Durante as viagens ao exterior, os encarregados da imprensa do Vaticano distribuem entre os jornalistas do voo papal –quase ao alvorecer e sob condição de embargo– os discursos que o Papa pronunciará durante o dia. Costumam ser homilias de apenas duas folhas, salvo quando –como no sábado na Catedral da Cidade do México– contêm uma detalhada carga de profundidade contra os vícios da hierarquia eclesiástica. O texto, embora sempre supervisionado pelo Papa, nem sempre é de próprio punho. O desta terça-feira, sim. Quando, no avião com destino a Morelia, os jornalistas da comitiva repassavam o discurso diante dos jovens de Michoacán, no estádio José María Morelos y Pavón, se depararam com frases como estas: “A principal ameaça à esperança é você acreditar que por ter um grande carro é feliz, e que se você se disfarça com roupas de marcas, do último grito da moda, ganha prestígio...”. É o sinal. Quando o portenho aparece numa folha verde –a da versão em castelhano– com o timbre do Vaticano isso significa na maioria das vezes que o discurso é de grosso calibre, que o Bergoglio que é Papa tem o inimigo sob a mira e munição para disparar. E assim foi num abarrotado estádio José María Morelos y Pavón.

A riqueza do México

“Vocês”, disse Francisco aos jovens, “são a riqueza do México, vocês são a riqueza da Igreja. Entendo que muitas vezes se torna difícil sentir a riqueza quando nos vemos expostos continuamente à perda de amigos ou parentes em mãos do narcotráfico, das drogas, das organizações criminosas que semeiam o terror”. E, consciente de que também os governantes estavam escutando naquele momento, acrescentou: “É difícil sentir-se a riqueza de uma nação quando não se tem oportunidades de trabalho digno, de estudo e de capacitação, quando o não reconhecimento de direitos termina estimulando-os a situações-limite. Não se deixem excluir, não se deixem desvalorizar, não se deixem tratar como mercadoria. Jesus nunca os convidaria a ser criminosos. Nunca os mandaria à morte”.

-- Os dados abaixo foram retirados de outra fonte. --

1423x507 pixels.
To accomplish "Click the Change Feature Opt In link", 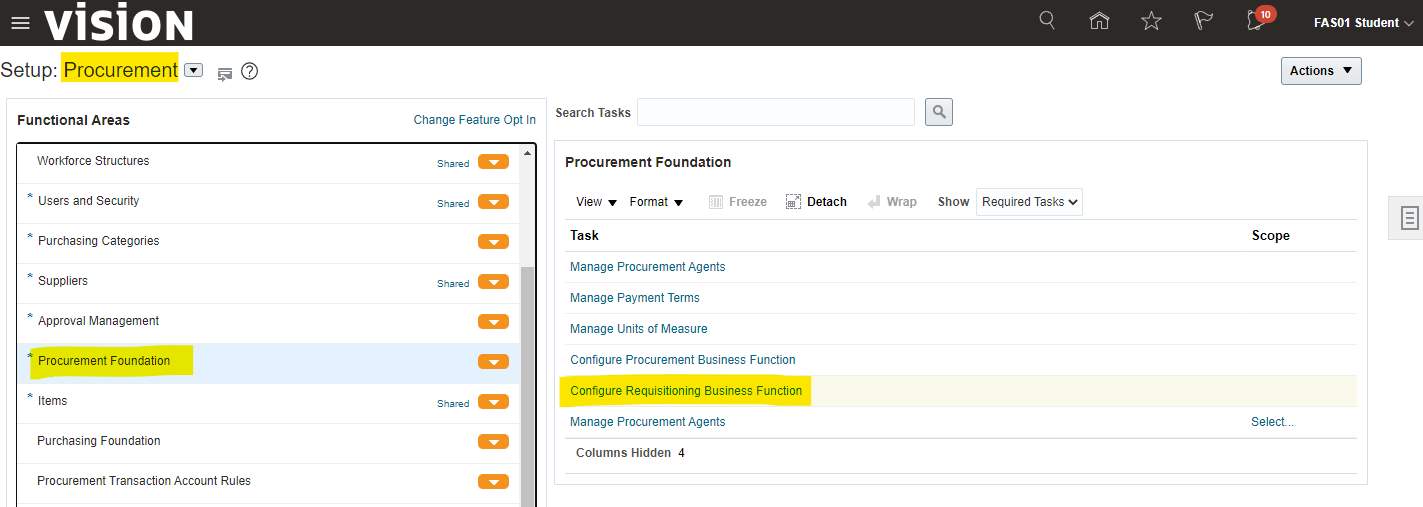I will 474,120.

Como naquele dia de junho de 2014 em que, comovido pela morte de um menino em um ajuste de contas de mafiosos, decidiu viajar à Calábria (Itália) paraexcomungar a organização criminosa ‘Ndrangheta, nesta terça-feira em Michoacán o Papa portenho quis declarar guerra às máfias mexicanas do narcotráfico e do crime organizado. As mesmas que em 15 de setembro de 2008, nos jardins da Catedral de Morelia, cometeram o primeiro atentado narco-terrorista da história do México e que, desde então, não deixaram de golpear o povo do México diante da incapacidade –quando não do conluio- das autoridades policiais.
A poucos dias do terceiro aniversário de sua eleição, os quatro Bergoglios –o diplomático, o pastor, o chefe da cúria e o pároco– seguem convivendo em um assombroso equilíbrio, ganhando fora o que perde no Vaticano, tentando tecer alianças com cubanos e ortodoxos russos pela manhã e fustigando o narcotráfico pela tarde. Um Papa imprevisível, sobretudo quando fala em portenho.